*Your instructions*: Return the following lines and nothing else: the one holding "The width and" and all those after it in the records below, unchanged, minus any pictures.

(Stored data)
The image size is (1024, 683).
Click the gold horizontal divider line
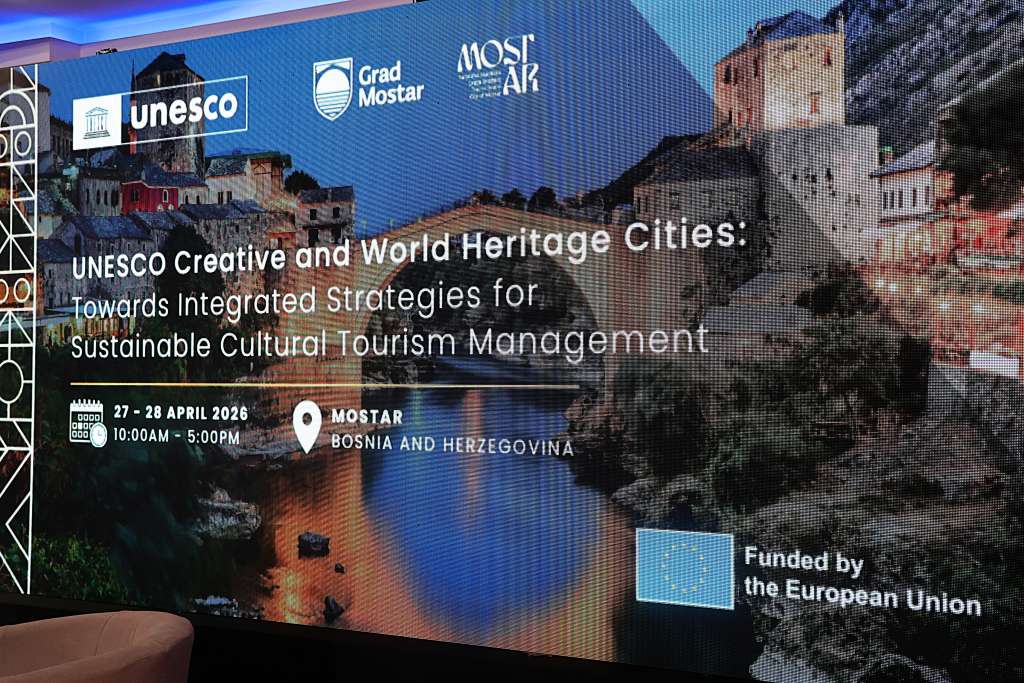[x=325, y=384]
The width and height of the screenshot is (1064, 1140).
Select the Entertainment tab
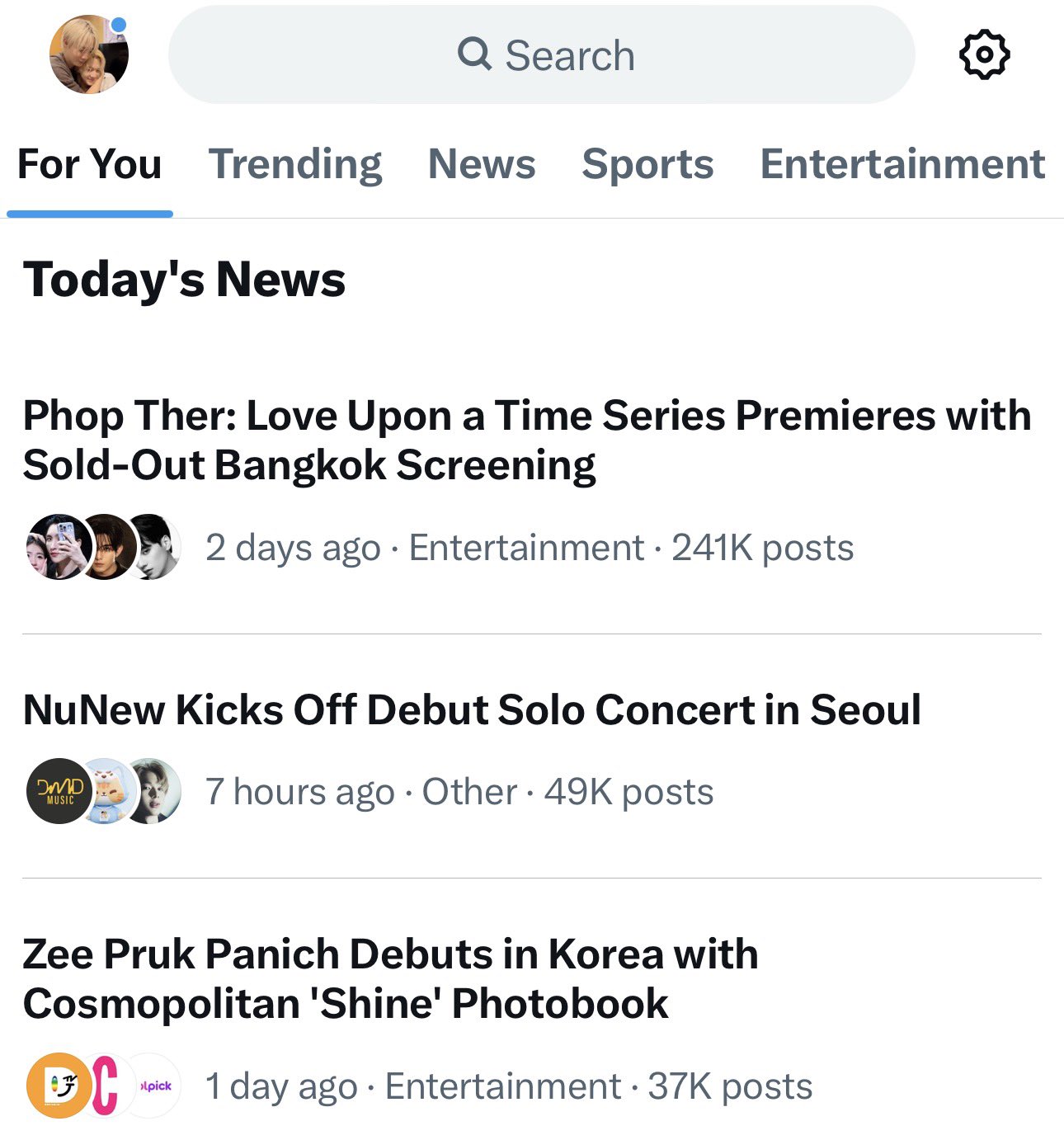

*Exercise solution*:
The width and height of the screenshot is (1064, 1140).
Select the Entertainment tab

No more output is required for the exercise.